(BD) Bernstein; Against the Gods

Discussion in 'Educational Resources' started by Fluidity, Feb 11, 2003.

  1. [​IMG]
    Against the Gods; The Remarkable Story of Risk
    by Peter L. Bernstein

    PS - This is in the spirit of Smurf's and Nitro's ideas that we may have discussions of some trading books...
  2. i have read it 4 times and learn something new each time. the book rocks !

  3. :cool: Bernstein rocks in general my man...
  4. What is this book about? Is it a biography, market commentary, fiction, etc. ? The title sounds interesting anyone care to give a short precis ?
  5. I won't bother you by saying another time after this, by why don't you place these threads in the Resources forum. Great job with posting them.
  6. It's about the history of trying to predict the future. Starts at the beginning with weather famine and floods, goes on to dice, then the financial markets. So far no one has successfully predicted the future. Ends with chaos theory.

    Excellent book, well written. Very good for getting your head together. If your head aint together, nothing else is going to matter anyway.
  7. Babak


    Well I'm going to go against the grain on this one. I think the book is 'ok' at best. It actually contains a lot of errors and mistakes.

    Here is an excerpt from page 306. Judge for yourself:

    [To set the context, he is talking about farmers being helpless in the face of volatile commodity markets in a chapter devoted to derivatives.]

    "On occasion, the other side of the deal is a speculator -- someone who is willing to take over the uncertainty from others out of a conviction about how matters will turn out. In theory at least, speculators in commodities will make money over the long run because there are so many people whose financial survival is vulnerable to the risks of volatility. As a result volatility tends to be underpriced, especially in the commodity markets, and the producers's loss aversion gives the speculator a build-in advantage. This phenomenon goes under the strange name of 'backwardation'."

    I disagree with several points Bernstein makes:

    1] How in the world does he conclude that since many farmer's financial survival depend on commodity markets, this means that speculators make money over the long run? Commodity markets are zero sum games (unless hedging) and some would argue negative sum (including commissions/spreads/slippage)

    2] The 'phenomenon' that he describes as backwardation is actually just a market condition where spot rates exceed forward rates. Contango is the opposite condition where forward rates exceed spot rates.

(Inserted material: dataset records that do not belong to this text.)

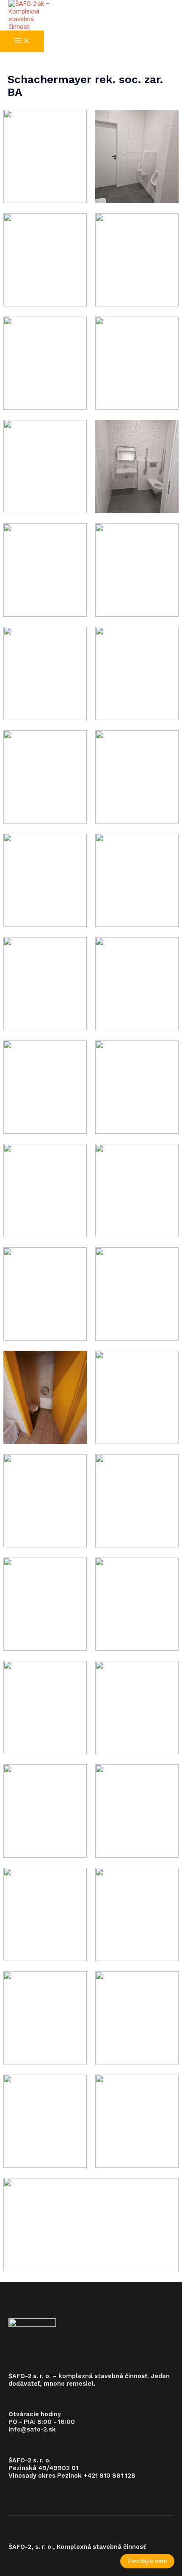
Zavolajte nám (147, 2561)
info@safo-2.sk (32, 2429)
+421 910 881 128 (109, 2475)
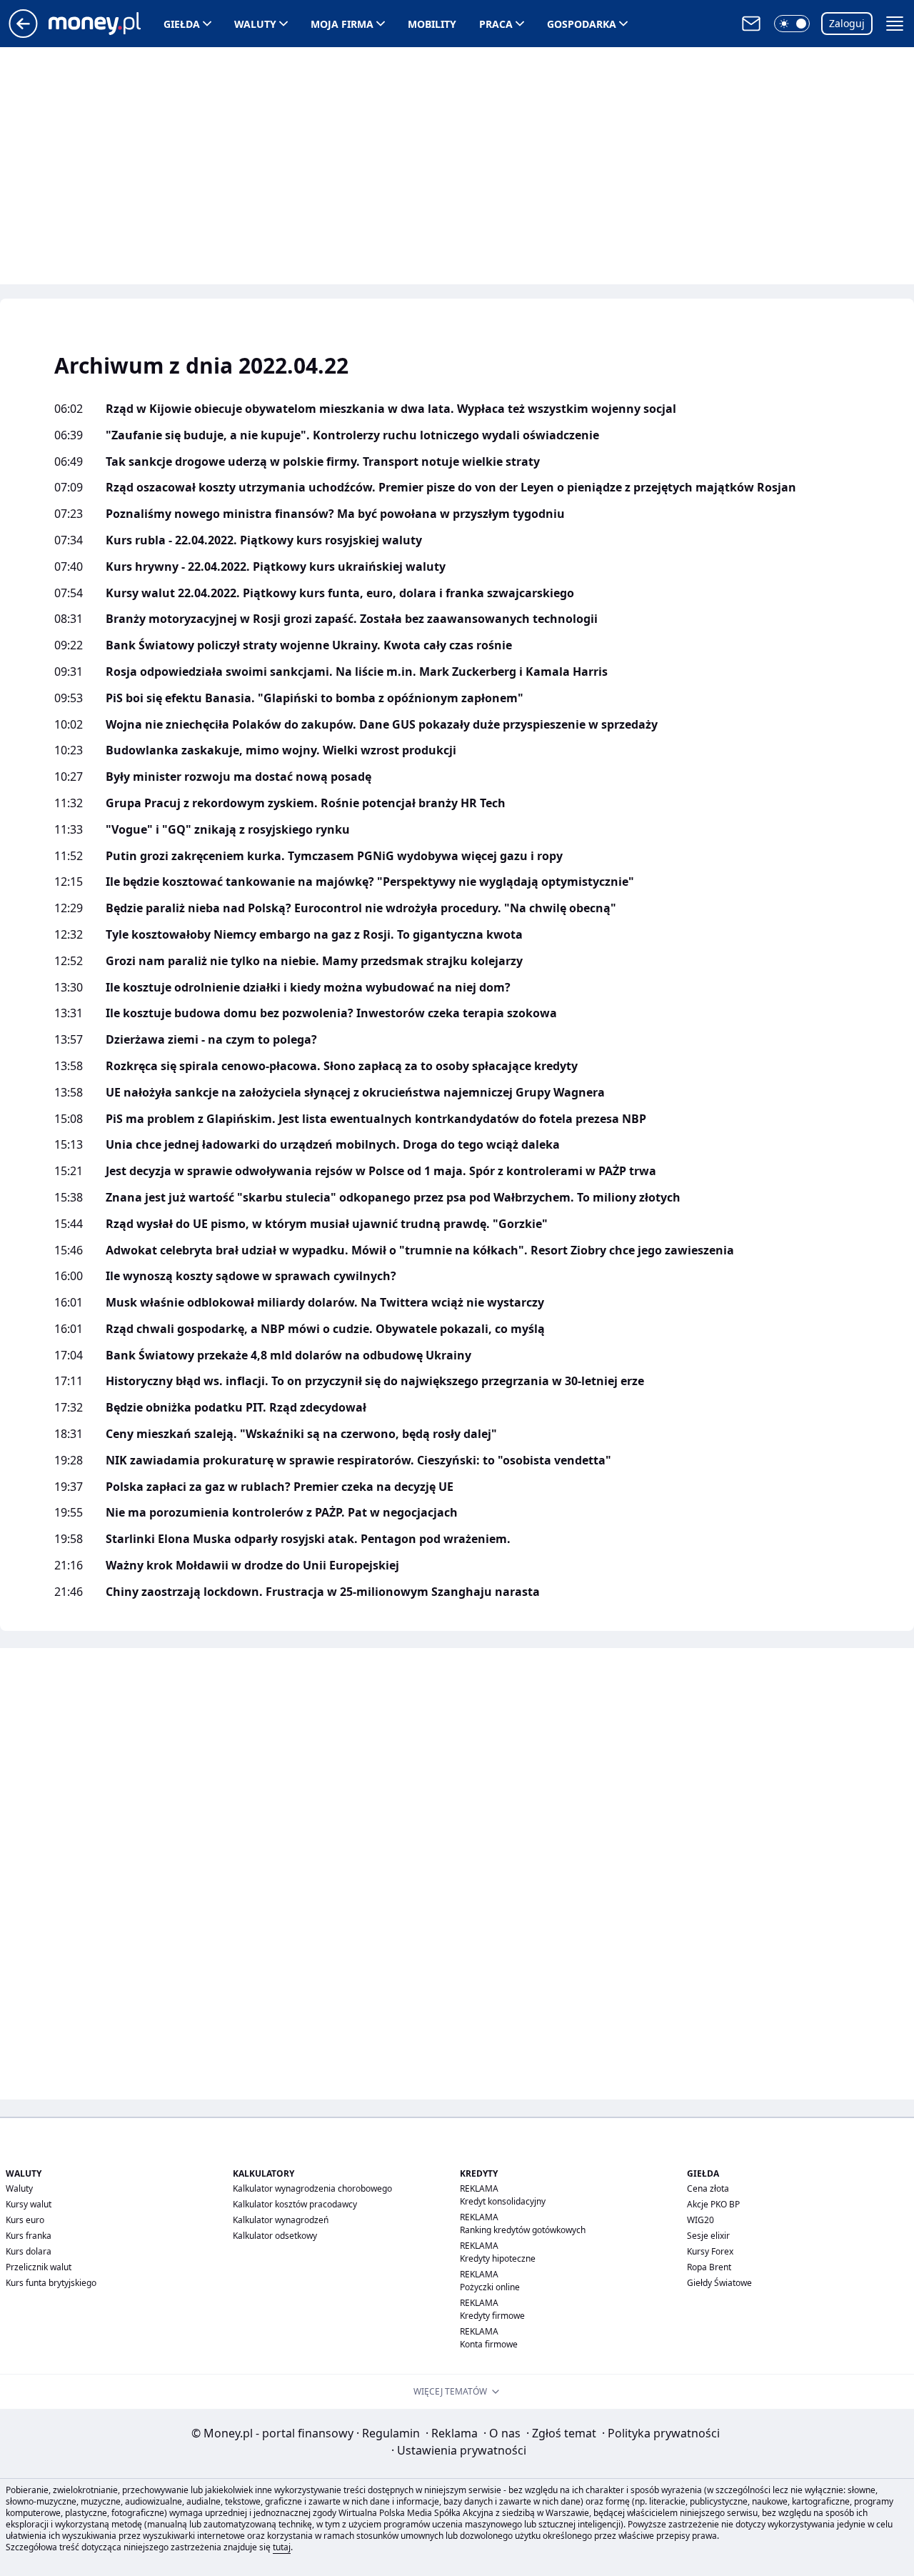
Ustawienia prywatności (458, 2450)
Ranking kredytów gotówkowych (523, 2230)
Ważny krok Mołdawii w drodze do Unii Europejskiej (252, 1565)
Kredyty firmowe (492, 2316)
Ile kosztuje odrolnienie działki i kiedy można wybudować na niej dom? (308, 987)
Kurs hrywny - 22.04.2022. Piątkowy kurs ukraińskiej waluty (276, 566)
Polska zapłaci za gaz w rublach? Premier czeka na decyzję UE (279, 1486)
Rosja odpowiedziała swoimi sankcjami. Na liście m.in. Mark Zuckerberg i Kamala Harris (357, 671)
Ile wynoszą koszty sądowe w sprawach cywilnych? (251, 1276)
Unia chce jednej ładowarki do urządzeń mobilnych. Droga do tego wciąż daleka (333, 1144)
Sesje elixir (708, 2236)
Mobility (432, 24)
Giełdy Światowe (719, 2283)
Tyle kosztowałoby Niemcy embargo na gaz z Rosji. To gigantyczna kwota (314, 934)
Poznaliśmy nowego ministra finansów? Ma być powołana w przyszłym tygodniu (335, 513)
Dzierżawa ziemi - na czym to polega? (211, 1039)
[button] (792, 23)
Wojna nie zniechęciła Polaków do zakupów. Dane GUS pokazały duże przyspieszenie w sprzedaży (382, 724)
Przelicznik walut (38, 2267)
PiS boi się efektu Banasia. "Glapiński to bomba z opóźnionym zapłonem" (314, 698)
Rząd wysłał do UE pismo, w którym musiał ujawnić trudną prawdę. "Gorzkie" (327, 1224)
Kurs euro (25, 2220)
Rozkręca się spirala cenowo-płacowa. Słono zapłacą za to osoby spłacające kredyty (342, 1066)
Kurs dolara (28, 2251)
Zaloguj (847, 23)
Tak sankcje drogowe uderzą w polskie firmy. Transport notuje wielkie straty (323, 461)
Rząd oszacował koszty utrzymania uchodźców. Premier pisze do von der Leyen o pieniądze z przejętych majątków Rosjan (451, 487)
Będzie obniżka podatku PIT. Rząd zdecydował (236, 1407)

    This phenomenon has nothing to do with "the producer's loss aversion" or volatility but it is based on what players in the market believe will happen in the future in terms of supply and demand

    3] Both players in the commodity markets are loss averse, not as Bernstein states, the producers. Or am I missing something? Haven't yet met a speculator who just loves to bleed his account. The speculator does not have any advantage just as the farmer has none. The producer is simply transfering risk to the speculator.

    Is it just me or is Bernstein out to lunch ?
  8. Thanks Profit sounds interesting. I will seek out the book and have a look at it. Babak sounds like he knows the book pretty well and has spent some time dissecting it. Conflicting opinions..... that's what makes this world so interesting, and of course profitable. Guess I'll just have to pick up the book and form my own opinion.

    Thanks to both Profitseer and Babak!
  9. Babak,

    That quote sounds like nonsense. Farmers or producers and speculators are hardly the only participants. There are also end users, ie commercials. They, not spec's, take the "other" side of most hedging transactions.
  10. The point I think was, Hedgers want to lay risk and are willing to pay. Speculators are willing to accept risk and want to be paid. So theoretically, the system favors the speculator if nothing unforseen happpens.

    Just like the actuarial tables tell us theoretically the insurance company should make money and the policyholder should lose money.

    Yet every so often the favorite takes it in the shorts. We all know the fate of most speculators, but ever wonder why? How in the world? Does some fine old money big stone building New England insurance company end up on the verge of bankruptcy?

    Perhaps what we need are enhanced risk predictors. hmm, let's see, the correct odds of two big skyscrapers in NYC being blown up on the same day are....yeah, we'll take that bet.